Hendrawan menilai, adanya kewajiban
pemerintah mengeluarkan Rp 155
miliar
yang tertuang dalam RUU, merupakan tambahan dana untuk menangani dampak lumpur
Lapindo. Seharusnya, porsi tanggung jawab kasus Lapindo tak bisa sepenuhnya
ditanggung pemerintah.
"Munculnya lumpur ini karena
kelalaian saat mengebor, tentu kita tidak bisa menjadikan tanggung jawab
sepenuhnya dari pemerintah, konsekuensi APBN yang menanggung," lanjutnya.
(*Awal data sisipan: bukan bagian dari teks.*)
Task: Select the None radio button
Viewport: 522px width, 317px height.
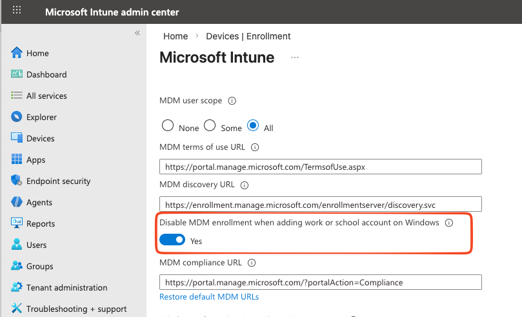Action: point(168,126)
Munculnya pasal Lapindo diduga karena
adanya tekanan politik. Saat ini Partai Golkar dinilai partai kuat, dan
jaringan yang juga kuat. Karena aspek itu, pemerintah sangat memperhitungkan
Golkar.
"Kan saat di paripurna disebut-sebut
suara Golkar suara rakyat, tapi kali ini berbeda, suara Golkar beda dengan
suara rakyat. Golkar kan seperti itu, yang lain berkeringat, Golkar tidak
berkeringat, dapat jatah yang lebih besar," ujarnya.
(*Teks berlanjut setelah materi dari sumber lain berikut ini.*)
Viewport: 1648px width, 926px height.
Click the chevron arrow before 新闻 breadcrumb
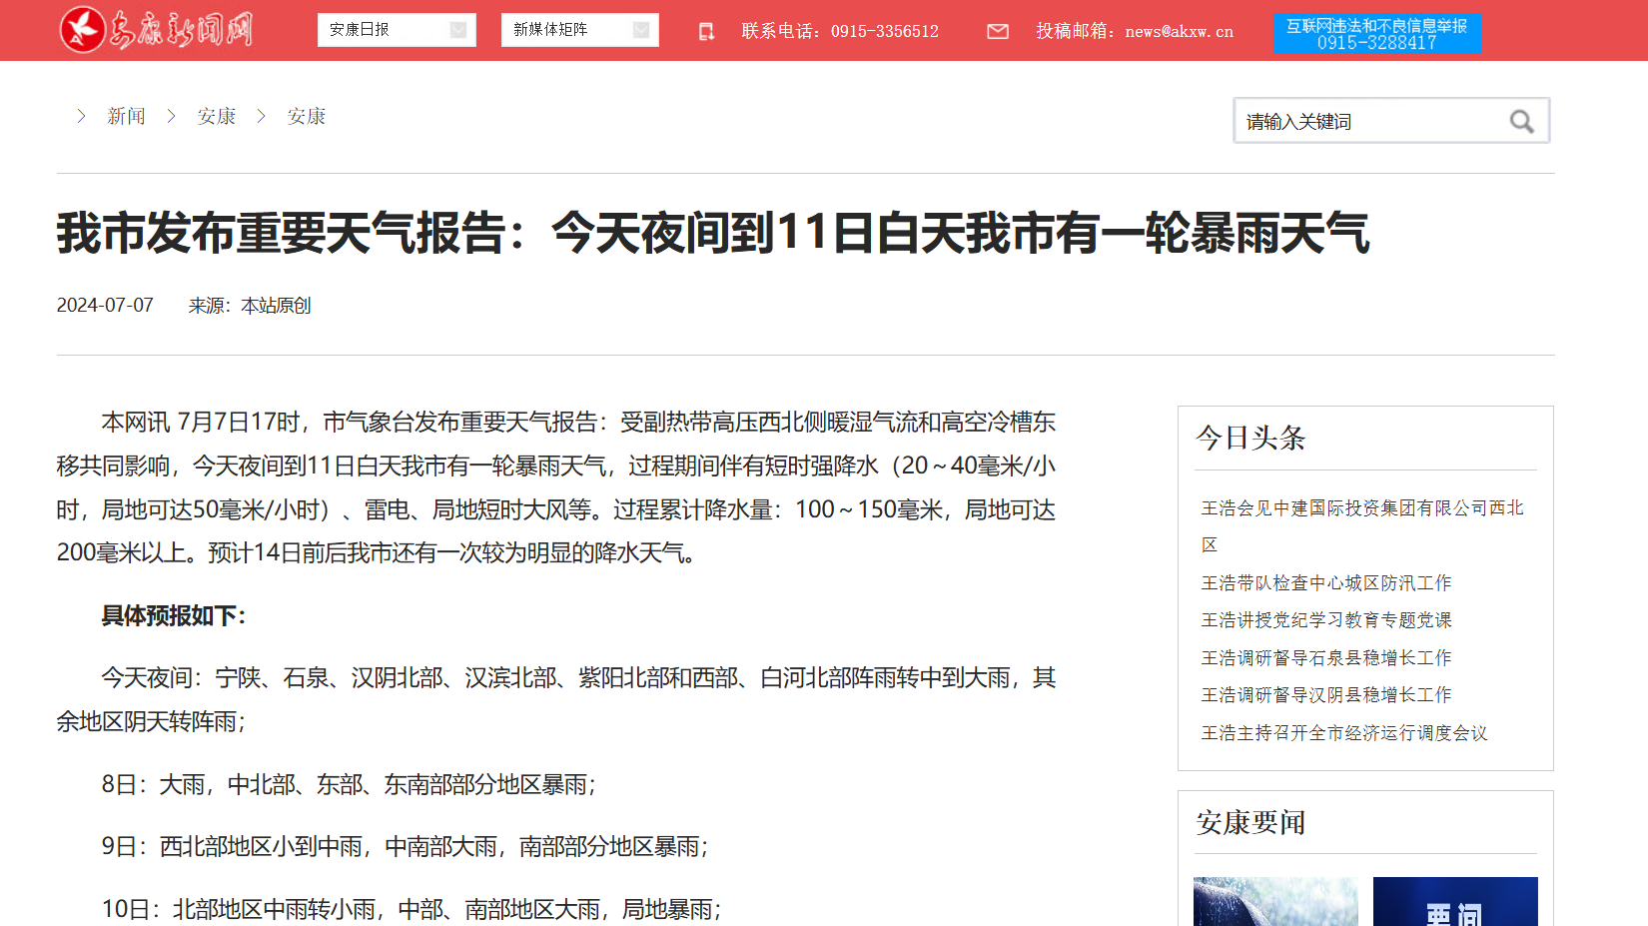click(x=81, y=117)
Setelah anggaran penanganan dampak
lumpur Rp 155 miliar yang termaktub dalam RUU APBNP 2013 disetujui di
paripurna, kini Komisi V DPR menyetujui pagu anggaran untuk Badan
Penanggulangan Lumpur Sidoarjo (BPLS) tahun anggaran 2014 sebesar Rp 845,1
miliar.
"Untuk Badan Penanggulangan Lumpur
Sidoarjo 2014, yang diajukan sebesar Rp 845,129 miliar, pagu RKP sesuai yang
diajukan," kata Ketua Komisi V DPR, Laurens Bahang Dama saat membacakan
kesimpulan rapat kerja dengan mitra Komisi V DPR RI di Gedung DPR, Senayan
Jakarta, Rabu (19/6).
Sebelumnya diberitakan, pemerintah sudah
menggelontorkan anggaran untuk penanggulangan lumpur Lapindo hingga total
sebanyak Rp 6,2 triliun. Anggaran itu dihitung mulai 2008 hingga 2013.
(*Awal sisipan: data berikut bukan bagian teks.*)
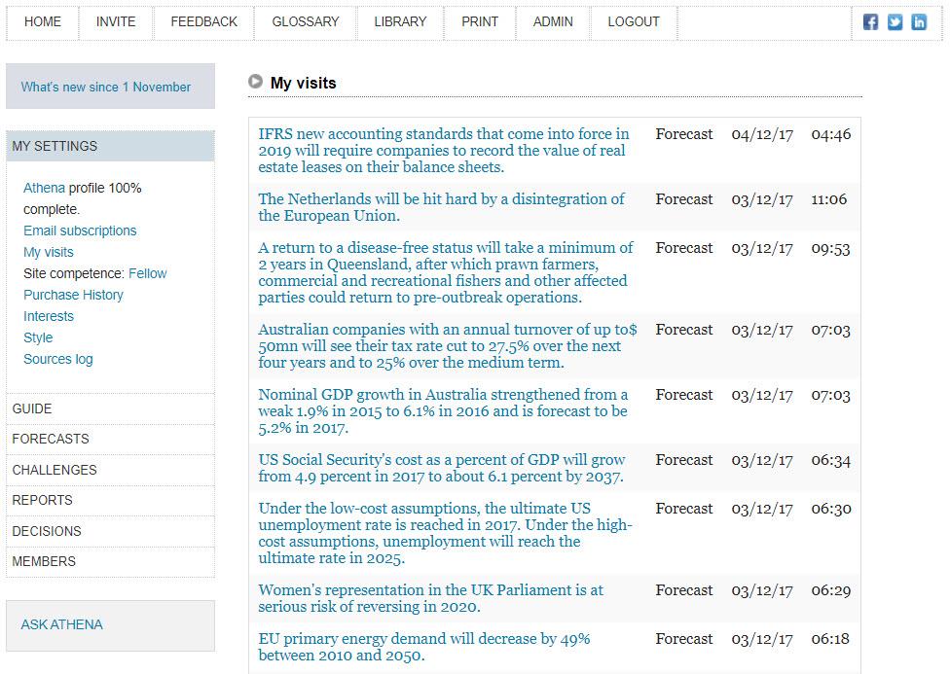The image size is (950, 674).
Task: Open the EU primary energy demand forecast
Action: [x=424, y=647]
Sementara alokasi anggaran pada 2007, sebesar Rp 505 miliar, diambil dari pos
anggaran darurat.
"Yang dihitung menggunakan APBN itu
mulai 2008. Tapi kalau 2007, waktu itu BPLS (Badan Penanggulangan Lumpur
Sidoarjo) belum bisa mengajukan anggaran sendiri," kata Humas BPLS
Dwinanto Prasetyo, Rabu (19/6).
Prasetyo merinci, pada 2007 anggaran
darurat yang dicairkan untuk penanggulangan lumpur mencapai Rp 505 miliar.
Sementara alokasi APBN 2008 sebesar Rp 1,1 triliun, 2009 sebesar Rp 1,147
triliun, 2010 sebesar Rp 1,216 triliun, 2011 sebesar Rp 1,286 triliun, 2012
sebesar Rp 1,533 triliun dan 2013 sebesar Rp 2,256 triliun.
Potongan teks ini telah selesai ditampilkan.